### Given data

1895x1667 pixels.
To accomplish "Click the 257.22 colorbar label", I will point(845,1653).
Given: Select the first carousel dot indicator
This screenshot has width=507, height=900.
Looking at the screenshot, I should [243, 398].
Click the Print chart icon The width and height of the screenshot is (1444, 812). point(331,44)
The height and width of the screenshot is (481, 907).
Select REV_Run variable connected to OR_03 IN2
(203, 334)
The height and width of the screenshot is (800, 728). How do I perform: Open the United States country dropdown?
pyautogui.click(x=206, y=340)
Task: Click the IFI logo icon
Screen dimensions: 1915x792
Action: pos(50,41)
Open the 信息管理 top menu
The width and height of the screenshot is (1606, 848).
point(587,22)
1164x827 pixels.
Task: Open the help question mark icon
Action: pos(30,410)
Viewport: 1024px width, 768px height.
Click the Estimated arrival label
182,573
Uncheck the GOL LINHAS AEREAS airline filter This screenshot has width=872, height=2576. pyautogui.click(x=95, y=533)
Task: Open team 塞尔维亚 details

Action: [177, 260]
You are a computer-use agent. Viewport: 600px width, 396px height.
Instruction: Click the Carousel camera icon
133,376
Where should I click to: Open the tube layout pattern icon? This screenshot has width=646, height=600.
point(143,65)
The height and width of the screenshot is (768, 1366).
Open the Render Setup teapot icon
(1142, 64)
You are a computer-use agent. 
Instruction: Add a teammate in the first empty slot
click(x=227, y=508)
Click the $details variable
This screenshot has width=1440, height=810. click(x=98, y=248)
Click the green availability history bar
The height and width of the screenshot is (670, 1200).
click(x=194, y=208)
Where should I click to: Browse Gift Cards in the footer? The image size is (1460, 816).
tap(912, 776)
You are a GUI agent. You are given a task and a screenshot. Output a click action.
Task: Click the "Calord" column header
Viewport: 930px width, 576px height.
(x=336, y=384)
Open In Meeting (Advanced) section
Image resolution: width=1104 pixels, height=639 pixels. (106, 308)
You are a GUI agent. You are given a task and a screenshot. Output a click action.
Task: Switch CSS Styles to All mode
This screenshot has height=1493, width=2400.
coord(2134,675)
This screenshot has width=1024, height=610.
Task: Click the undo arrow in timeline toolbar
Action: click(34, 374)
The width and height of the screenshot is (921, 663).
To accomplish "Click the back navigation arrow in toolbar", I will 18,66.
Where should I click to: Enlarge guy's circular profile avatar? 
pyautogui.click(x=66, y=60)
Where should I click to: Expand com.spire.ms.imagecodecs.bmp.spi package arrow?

######

▶ Required action:
Every entry is to be copied exactly, with none omitted.

▶ Result of the task:
1895x1667 pixels.
To accomplish "Click the 257.22 colorbar label", I will point(845,1653).
Given: Select the first carousel dot indicator
This screenshot has width=507, height=900.
Looking at the screenshot, I should [243, 398].
Click the Print chart icon The width and height of the screenshot is (1444, 812). point(331,44)
The height and width of the screenshot is (481, 907).
Select REV_Run variable connected to OR_03 IN2
(203, 334)
The height and width of the screenshot is (800, 728). How do I perform: Open the United States country dropdown?
pyautogui.click(x=206, y=340)
Task: Click the IFI logo icon
Screen dimensions: 1915x792
Action: pos(50,41)
Open the 信息管理 top menu
The width and height of the screenshot is (1606, 848).
point(587,22)
1164x827 pixels.
Task: Open the help question mark icon
Action: pos(30,410)
Viewport: 1024px width, 768px height.
Click the Estimated arrival label
182,573
Uncheck the GOL LINHAS AEREAS airline filter This screenshot has width=872, height=2576. pyautogui.click(x=95, y=533)
Task: Open team 塞尔维亚 details

Action: [177, 260]
You are a computer-use agent. Viewport: 600px width, 396px height.
Instruction: Click the Carousel camera icon
133,376
Where should I click to: Open the tube layout pattern icon? This screenshot has width=646, height=600.
point(143,65)
The height and width of the screenshot is (768, 1366).
Open the Render Setup teapot icon
(1142, 64)
You are a computer-use agent. 
Instruction: Add a teammate in the first empty slot
click(x=227, y=508)
Click the $details variable
This screenshot has width=1440, height=810. click(x=98, y=248)
Click the green availability history bar
The height and width of the screenshot is (670, 1200).
click(x=194, y=208)
Where should I click to: Browse Gift Cards in the footer? The image size is (1460, 816).
tap(912, 776)
You are a GUI agent. You are given a task and a screenshot. Output a click action.
Task: Click the "Calord" column header
Viewport: 930px width, 576px height.
(x=336, y=384)
Open In Meeting (Advanced) section
Image resolution: width=1104 pixels, height=639 pixels. (106, 308)
You are a GUI agent. You are given a task and a screenshot. Output a click action.
Task: Switch CSS Styles to All mode
This screenshot has height=1493, width=2400.
coord(2134,675)
This screenshot has width=1024, height=610.
Task: Click the undo arrow in timeline toolbar
Action: click(34, 374)
The width and height of the screenshot is (921, 663).
To accomplish "Click the back navigation arrow in toolbar", I will 18,66.
Where should I click to: Enlarge guy's circular profile avatar? 
pyautogui.click(x=66, y=60)
Where should I click to: Expand com.spire.ms.imagecodecs.bmp.spi package arrow?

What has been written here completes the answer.